DATA.
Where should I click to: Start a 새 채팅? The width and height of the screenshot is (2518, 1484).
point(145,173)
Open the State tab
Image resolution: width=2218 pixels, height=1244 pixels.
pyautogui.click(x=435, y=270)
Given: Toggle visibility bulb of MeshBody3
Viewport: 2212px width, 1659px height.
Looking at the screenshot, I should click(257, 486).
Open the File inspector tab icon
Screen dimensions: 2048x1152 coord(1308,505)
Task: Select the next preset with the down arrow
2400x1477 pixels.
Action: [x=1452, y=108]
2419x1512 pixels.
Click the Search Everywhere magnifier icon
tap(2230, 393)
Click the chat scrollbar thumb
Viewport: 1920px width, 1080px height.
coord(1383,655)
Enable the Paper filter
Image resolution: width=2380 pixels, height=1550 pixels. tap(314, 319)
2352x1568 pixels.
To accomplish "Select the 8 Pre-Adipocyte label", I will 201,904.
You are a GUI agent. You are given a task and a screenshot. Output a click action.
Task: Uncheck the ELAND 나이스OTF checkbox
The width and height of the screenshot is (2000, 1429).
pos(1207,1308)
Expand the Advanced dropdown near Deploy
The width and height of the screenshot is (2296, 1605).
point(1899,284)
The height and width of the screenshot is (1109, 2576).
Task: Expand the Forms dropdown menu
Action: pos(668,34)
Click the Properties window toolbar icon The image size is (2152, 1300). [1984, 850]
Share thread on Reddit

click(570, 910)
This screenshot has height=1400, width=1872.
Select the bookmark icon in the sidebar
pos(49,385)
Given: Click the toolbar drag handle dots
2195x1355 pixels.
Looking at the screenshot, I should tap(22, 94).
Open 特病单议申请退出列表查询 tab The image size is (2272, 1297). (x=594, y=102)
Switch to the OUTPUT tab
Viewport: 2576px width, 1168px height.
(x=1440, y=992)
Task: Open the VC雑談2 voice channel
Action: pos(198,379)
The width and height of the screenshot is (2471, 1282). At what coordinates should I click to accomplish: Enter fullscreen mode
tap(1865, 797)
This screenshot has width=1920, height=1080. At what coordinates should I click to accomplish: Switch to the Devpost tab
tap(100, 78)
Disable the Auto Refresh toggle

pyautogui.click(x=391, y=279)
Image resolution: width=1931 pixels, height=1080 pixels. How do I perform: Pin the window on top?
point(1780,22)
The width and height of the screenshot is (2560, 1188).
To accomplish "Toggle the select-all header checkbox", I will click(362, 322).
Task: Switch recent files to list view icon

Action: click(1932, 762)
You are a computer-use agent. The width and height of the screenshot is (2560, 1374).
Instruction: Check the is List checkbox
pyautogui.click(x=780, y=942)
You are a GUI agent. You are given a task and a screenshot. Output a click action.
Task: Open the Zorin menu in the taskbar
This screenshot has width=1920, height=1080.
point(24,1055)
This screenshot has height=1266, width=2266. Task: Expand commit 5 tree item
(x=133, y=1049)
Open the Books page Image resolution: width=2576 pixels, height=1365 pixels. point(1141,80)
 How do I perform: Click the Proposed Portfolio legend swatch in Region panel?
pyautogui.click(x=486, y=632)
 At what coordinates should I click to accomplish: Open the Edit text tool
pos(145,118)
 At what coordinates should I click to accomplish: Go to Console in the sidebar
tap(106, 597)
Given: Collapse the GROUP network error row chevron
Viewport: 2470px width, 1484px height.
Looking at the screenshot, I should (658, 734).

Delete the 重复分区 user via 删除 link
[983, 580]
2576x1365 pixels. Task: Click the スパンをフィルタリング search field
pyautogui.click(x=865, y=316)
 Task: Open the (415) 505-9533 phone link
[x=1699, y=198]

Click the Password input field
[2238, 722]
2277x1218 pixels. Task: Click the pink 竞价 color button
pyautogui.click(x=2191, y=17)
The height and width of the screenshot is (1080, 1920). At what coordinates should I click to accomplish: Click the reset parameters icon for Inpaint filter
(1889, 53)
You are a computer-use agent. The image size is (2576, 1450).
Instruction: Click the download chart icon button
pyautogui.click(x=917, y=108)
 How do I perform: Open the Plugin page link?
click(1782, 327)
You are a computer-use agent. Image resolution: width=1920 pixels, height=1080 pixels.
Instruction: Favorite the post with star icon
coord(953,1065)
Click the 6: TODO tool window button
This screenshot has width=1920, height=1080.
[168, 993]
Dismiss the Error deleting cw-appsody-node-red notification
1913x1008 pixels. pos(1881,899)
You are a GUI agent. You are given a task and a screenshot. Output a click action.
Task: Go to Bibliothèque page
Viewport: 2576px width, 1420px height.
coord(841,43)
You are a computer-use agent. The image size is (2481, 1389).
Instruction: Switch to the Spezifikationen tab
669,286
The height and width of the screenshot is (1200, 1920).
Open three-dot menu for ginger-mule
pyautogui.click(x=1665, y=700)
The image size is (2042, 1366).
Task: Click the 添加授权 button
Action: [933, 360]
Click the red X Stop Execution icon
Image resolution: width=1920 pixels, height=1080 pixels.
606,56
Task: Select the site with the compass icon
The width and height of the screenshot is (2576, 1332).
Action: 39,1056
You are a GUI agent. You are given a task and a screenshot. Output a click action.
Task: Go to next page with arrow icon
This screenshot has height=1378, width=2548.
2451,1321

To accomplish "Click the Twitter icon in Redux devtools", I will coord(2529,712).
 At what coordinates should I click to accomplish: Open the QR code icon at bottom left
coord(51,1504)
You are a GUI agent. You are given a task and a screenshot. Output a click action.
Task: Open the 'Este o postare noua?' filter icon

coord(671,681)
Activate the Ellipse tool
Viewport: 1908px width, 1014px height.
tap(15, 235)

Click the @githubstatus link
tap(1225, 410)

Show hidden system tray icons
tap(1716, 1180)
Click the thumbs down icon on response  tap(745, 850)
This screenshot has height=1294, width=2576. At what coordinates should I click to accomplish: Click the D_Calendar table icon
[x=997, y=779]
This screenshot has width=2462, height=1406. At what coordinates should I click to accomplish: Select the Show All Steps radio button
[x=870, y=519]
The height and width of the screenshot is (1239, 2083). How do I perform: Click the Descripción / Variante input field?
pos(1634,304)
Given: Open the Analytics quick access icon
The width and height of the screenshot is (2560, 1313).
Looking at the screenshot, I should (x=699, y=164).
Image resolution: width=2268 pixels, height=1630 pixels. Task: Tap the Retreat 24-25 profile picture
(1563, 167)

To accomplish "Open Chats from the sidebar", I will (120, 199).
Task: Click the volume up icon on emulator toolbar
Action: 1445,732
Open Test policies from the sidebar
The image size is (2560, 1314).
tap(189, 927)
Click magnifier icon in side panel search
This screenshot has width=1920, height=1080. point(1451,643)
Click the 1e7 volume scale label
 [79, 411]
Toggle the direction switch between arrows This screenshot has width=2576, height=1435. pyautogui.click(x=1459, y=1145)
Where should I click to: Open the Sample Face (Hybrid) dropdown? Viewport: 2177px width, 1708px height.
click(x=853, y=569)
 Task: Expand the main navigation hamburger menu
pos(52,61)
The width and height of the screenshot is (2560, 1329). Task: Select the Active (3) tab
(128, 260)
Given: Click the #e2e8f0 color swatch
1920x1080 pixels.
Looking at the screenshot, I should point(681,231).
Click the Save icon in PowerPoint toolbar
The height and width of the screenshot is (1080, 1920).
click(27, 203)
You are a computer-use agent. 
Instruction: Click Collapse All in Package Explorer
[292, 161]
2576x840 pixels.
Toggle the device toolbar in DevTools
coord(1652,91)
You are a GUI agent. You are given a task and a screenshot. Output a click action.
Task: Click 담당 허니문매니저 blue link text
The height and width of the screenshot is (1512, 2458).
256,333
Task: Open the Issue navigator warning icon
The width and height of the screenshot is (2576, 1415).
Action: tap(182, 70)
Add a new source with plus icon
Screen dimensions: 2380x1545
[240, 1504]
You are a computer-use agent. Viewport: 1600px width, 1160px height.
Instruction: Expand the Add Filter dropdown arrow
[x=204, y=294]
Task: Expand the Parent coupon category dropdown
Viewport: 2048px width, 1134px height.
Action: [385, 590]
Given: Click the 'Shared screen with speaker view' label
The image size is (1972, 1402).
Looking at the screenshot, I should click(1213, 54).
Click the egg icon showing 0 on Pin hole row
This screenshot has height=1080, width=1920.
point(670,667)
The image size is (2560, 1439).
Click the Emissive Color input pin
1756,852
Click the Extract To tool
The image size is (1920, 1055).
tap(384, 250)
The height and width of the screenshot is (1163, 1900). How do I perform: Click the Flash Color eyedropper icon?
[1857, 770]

HOW TO COMPLETE THIS TASK. Copy out, from the listing above, every line that contains the word "computer".

ANSWER SPACE.
You are a computer-use agent. The width and height of the screenshot is (2560, 1374).
You are a computer-use agent. The image size is (2576, 1450).
You are a computer-use agent. Image resolution: width=1920 pixels, height=1080 pixels.
You are a computer-use agent. The image size is (2481, 1389).
You are a computer-use agent. 
You are a computer-use agent. Viewport: 1600px width, 1160px height.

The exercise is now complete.